Open source / open content increases accessibility of material and information for creative work and research by decreasing restrictions and limitations, which seems to offer nothing but advantages for remixers of culture. The possibilities for derivatives would be like an infinitely nesting matryoshka doll (but the layers are nested in a progression of depth rather than size). And maybe you just keep adding doll layers to the outer most doll layer, instead of opening more and more doll layers. I guess it can work either way. Or picture endlessly peeling an onion, but in reverse, so the layers are peeled on rather than off. Imagine anything with many layers, I guess, is how I’m thinking of it. Sort of like what the discovery of a new easy-to-visit planet or additional dimension -- complete with orange sky and purple ocean and inverted mountains -- might to a landscape painter… overwhelming but exciting.

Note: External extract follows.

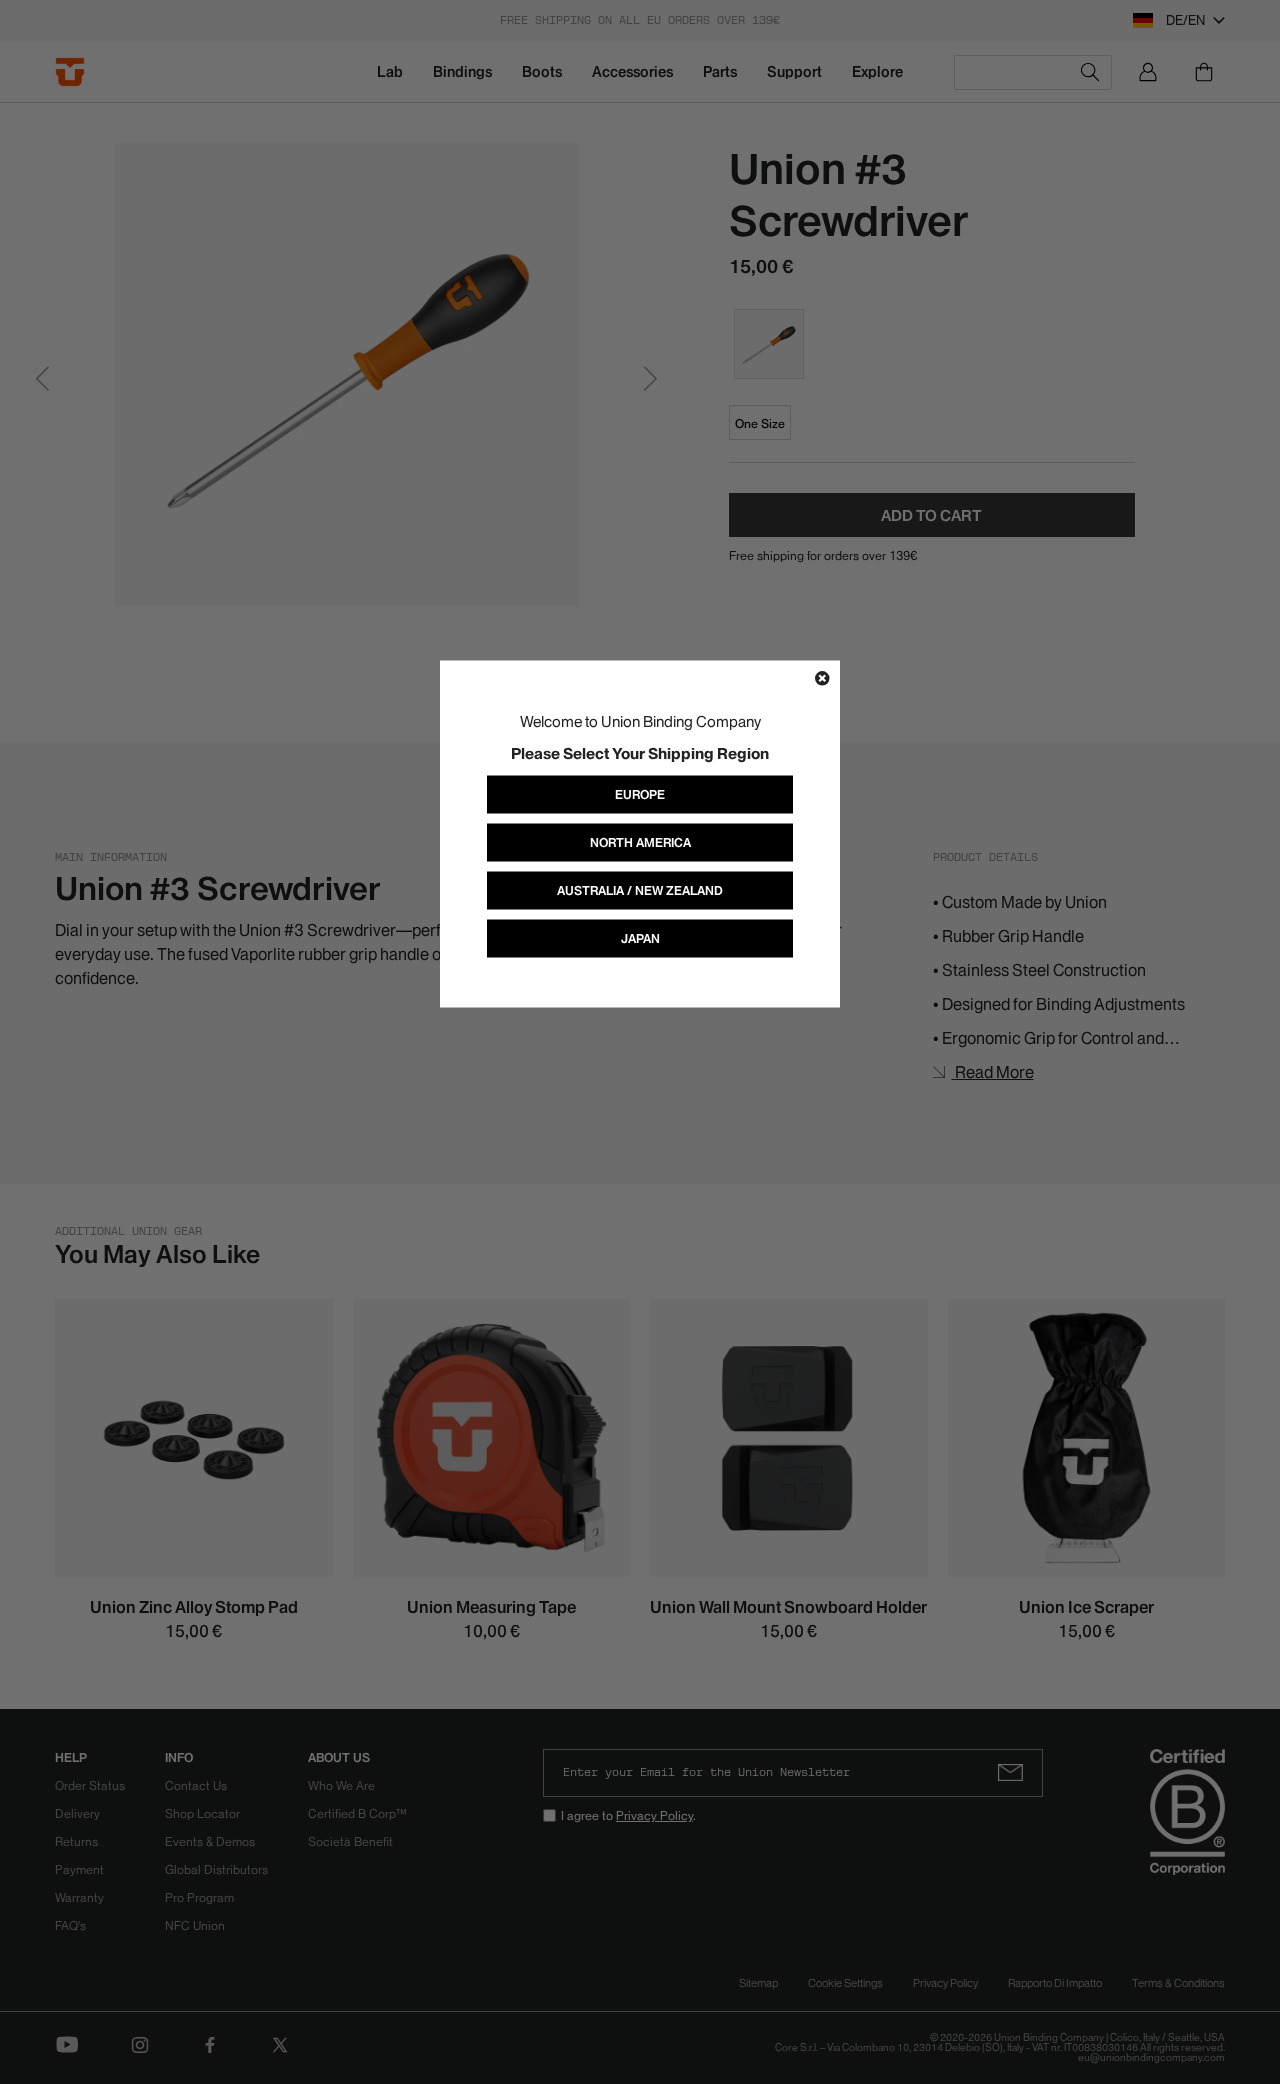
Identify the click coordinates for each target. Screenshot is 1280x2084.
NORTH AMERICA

Also, open source’s increased (or at least, democratized) availability of basically everything would either feed the over-developed sense of entitlement of the average consumer, who seems to never stop wanting more acquisitions, or perhaps de-center the ownership aspect of that entitlement syndrome. Sharing is supposed to be good for people. Being a contributing member of an active community is also supposed to be healthy, but it’s probably going to be hard for most folks to give up on this ingrained notion of individual authorial superiority. Which is perhaps why even though the idea of copyright appears archaic (ESPECIALLY when applied to digital/networking culture) people continue to cling to its false (?) sense of security. Does it effectively guard against someone taking credit for something that you created? If that’s what most artists are afraid of, then it seems like the attribution option of Creative Commons licensing should provide adequate peace of mind. Alternative licensing procedures (like creative commons) appear to be trying to evolve along with creative output and technology, unlike the US copyright laws, which seem mostly irrelevant to the “protection” of creative expression. Copyright is useful to those who make money from distributing copies of things and want to prevent unsanctioned reproductions from reducing their ability to make money, right? From this view, it deals more with distribution than creation, and since I frankly don’t expect to ever make money off of copies of my art work, I’m not personally very concerned with copyrighting.

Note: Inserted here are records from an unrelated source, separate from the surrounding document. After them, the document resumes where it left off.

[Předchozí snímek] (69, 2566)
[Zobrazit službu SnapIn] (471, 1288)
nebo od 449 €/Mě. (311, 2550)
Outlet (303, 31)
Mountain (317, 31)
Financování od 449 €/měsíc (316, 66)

Regardless of source material being freely accessible or fiercely protected, I don’t believe in a purely personal production that is immune to contamination by or reflection of cultural production. Even if your work isn’t obviously derivative, it’s inescapably a product of culture, because you are too. Going back to Jonathan Letham’s article The Ecstasy of Influence, artistic voice “isn't just an emptying and purifying oneself of the words of others but an adopting and embracing of filiations, communities, and discourses. Inspiration could be called inhaling the memory of an act never experienced. Invention, it must be humbly admitted, does not consist in creating out of void but out of chaos.” I sure do agree, but I almost want to object to Letham’s use of the word “humbly”, which implies a lowering of pride, or an expected drop in esteem… as though “creating out of a void” is the preferred, more respectable practice rather than what it is: a harmful mythological view of creativity that continues to haunt and confuse the minds of artists.